MMRO2 and stunning. Little data exist regarding MMRO2 to human stunned myocardium. The results of many animal studies support the theory of an "oxygen paradox" (19) whereby, despite a marked reduction in myocardial function, there is maintained oxygen consumption. In an isolated heart preparation using global ischemia to induce stunning MMRO2 has been found to be unchanged from baseline (20,21). In a conscious, chronically instrumented canine model of post-ischemic dysfunction, Laxson et al. (22) found no change in MMRO2 to stunned myocardium from baseline. Similar results have been demonstrated in an anesthetized, open-chested canine (19). Using PET and the tracer 1-11C-acetate as an indirect assessment of regional and global MMRO2, oxygen consumption to stunned myocardium has also been shown to be preserved in anesthetized dogs (23). In contrast with these findings, others have found a decrease in MMRO2 in proportion to the corresponding reduction in ventricular function (24).
Regarding the regional assessment of MMRO2 to acutely stunned myocardium in man, little data exist. In the recent study by Gerber et al. (18), regional MMRO2 to dysfunctional, but viable, segments was not different from remote regions. Due to the aforementioned time course of recovery in LV function in this study, there was no baseline data comparing a basal MMRO2. There is, therefore, no study to date in the human assessing regional MMRO2 to acutely stunned myocardium, assessing values both before ischemia and in the post-ischemic period during the post-ischemic LV dysfunction.

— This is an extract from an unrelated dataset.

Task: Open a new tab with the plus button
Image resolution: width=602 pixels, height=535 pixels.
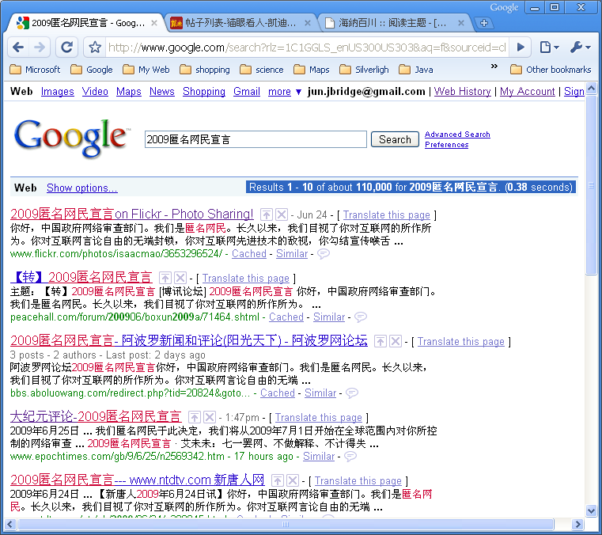Action: (x=484, y=23)
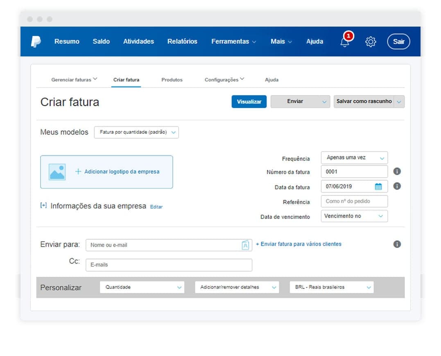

Our data would support the hypothesis that the stunned myocardium shows a marked reduction in function, and during this dysfunction there was a trend for a reduction in MMRO2, although this difference did not achieve statistical significance. Overall, the oxygen utilization is inappropriately high for the degree of dysfunction seen. It would appear that this is due to inappropriate energy requirements for excitation-contraction coupling (20), and it has been suggested that, as well as the functional stunning that is seen, a "metabolic stunning" occurs (21).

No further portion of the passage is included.